Принципы, сформулированные впервые Станиславским, ныне нашли своих адептов во всех странах мира, естественно преломляясь, видоизменяясь в соответствии с их национальными традициями, которые никак нельзя игнорировать. И все же было бы крайне неверно не замечать, что до сих пор существует водораздел между коллективами, преследующими новаторские цели в сценическом искусстве и не располагающими блестящими голосами, и театрами, где великолепное пение нередко сосуществует рядом со сценическим примитивом, если не сказать — рутиной. Достаточно сопоставить уже названные здесь «Комические опер» и малую труппу Ковент-Гардена с такими прославленными театрами, как «Ла Скала», парижский «Гранд-Опера» или Венская государственная опера. Такие спектакли, как «Богема», поставленные Дзеффирелли и Каранном, своей исключительностью лишь подчеркивают выше высказанную мысль.
Можно быть твердо убежденным в том, что полному слиянию сценического и вокального реализма на оперной сцене главное содействие окажет новый репертуар, творчество больших мастеров современности. Процесс этот происходит у нас на глазах.

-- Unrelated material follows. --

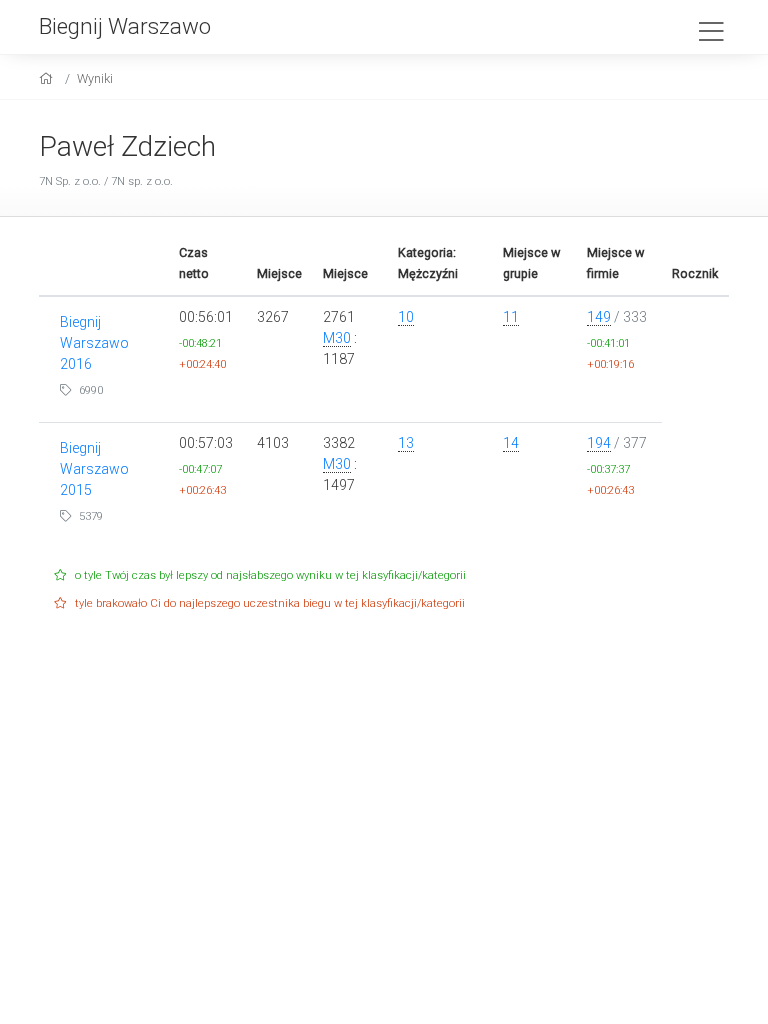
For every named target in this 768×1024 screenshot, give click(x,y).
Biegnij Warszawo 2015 (94, 469)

Бастионам старых оперных традиций приходится перестраиваться на новый лад, особенно когда они обращаются к операм Прокофьева, Шостаковича, Хренникова, Бриттена, ряда других драматических композиторов. Конечно, этот процесс проходит с боями, с изрядными потерями, но где и когда новое побеждало легко и просто, без борьбы, без отступлений, иногда даже поражений? Главное, что, в конечном итоге, новое вое же побеждало.
Книга Лемешева, хотя и не ставит прямо и широко эти вопросы, хотя и достаточно эмпирична — личность артиста и его творческий опыт, естественно, занимают в ней преобладающее место — тем не менее вызывает на размышления. Пусть даже вокруг ее отдельных положений разгорятся споры — ведь именно этого так недостает сейчас в нашем искусстве!
Но на стороне автора — честность большого художника, его преданность своему труду.